Cannot protect copying of synchronizedObservableMap

Kevin Rushforth kevin.rushforth at oracle.com
Thu Oct 17 13:26:36 UTC 2019


Hi Robert,

1. Is the behavior of SynchronizedObservableMap a bug, where it uses a 
new mutex and doesn't synchronize on itself a bug?

I'd say yes, this is a bug. Clearly the class is meant to mimic the 
corresponding Collections class with observability added. The fact that 
it then doesn't synchronize in the same way, and that this difference 
makes the class not thread-safe seems to defeat the entire purpose of 
having a synchronized flavor of ObservableMap. So go ahead and file a bug.

2. Do we need SynchronizedObservableMap at all?
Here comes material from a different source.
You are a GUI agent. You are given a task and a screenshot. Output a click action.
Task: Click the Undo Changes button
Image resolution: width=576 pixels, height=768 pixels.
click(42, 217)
If we want a map that is both synchronized and observable, then yes. In 
any case, I don't see any value in trying to eliminate it from the API 
(e.g., through deprecation --> deprecation for removal --> removal).

-- Kevin


On 10/17/2019 5:48 AM, Robert Lichtenberger wrote:
> I've just stumbled upon a devious detail in
> javafx.collections.FXCollections.SynchronizedObservableMap<K, V>. Although
> it almost looks like a twin of Collections.synchronizedMap it does not
> allow to protect copying or iterating over it the way
> Collections.synchronizedMap does.
>
> Example program:
> import java.util.Collections;
> import java.util.HashMap;
> import java.util.Map;
> import java.util.Random;
> import javafx.collections.FXCollections;
>
> public class SyncMap {
>      public static void main(String[] args) {
>          Random rnd = new Random();
>          Map<Integer, Integer> m = Collections.synchronizedMap(new
> HashMap<Integer, Integer>());
> //        Map<Integer, Integer> m =
> FXCollections.synchronizedObservableMap(FXCollections.observableHashMap());
>          Thread t = new Thread(() -> {
>              while (true) {
>                  m.put(rnd.nextInt(1000), rnd.nextInt());
>              }
>          });
>          t.setDaemon(true);
>          t.start();
>          Map<Integer, Integer> c = null;
>          for (int i = 0; i < 100000; i ++) {
>              synchronized(m) {
>                  c = new HashMap<>(m);
>              }
>          }
>          System.out.println(c);
>      }
> }
>
> Using Collections.synchronizedMap this works, because we synchronize on m.
> If using FXCollections.synchronizedObservableMap this throws
> ConcurrentModificationException. The reason is that
>          SynchronizedObservableMap(ObservableMap<K, V> map) {
>              this(map, new Object());
>          }
> SynchronizedObservableMap uses a new Object as mutex instead of itself as
> seen in
>          SynchronizedMap(Map<K,V> m) {
>              this.m = Objects.requireNonNull(m);
>              mutex = this;
>          }
>
> Questions:
> * Is this considered a bug / a possible enhancement? Should there at least
> be a warning against this possible pitfall?
> * Do we need synchronizedObservable-Stuff in FXCollections at all? This
> seems one of the cases where JavaFX contains classes/functionality that are
> part of the JDK itself.
>
> I can file an issue, if there is consensus about the issue.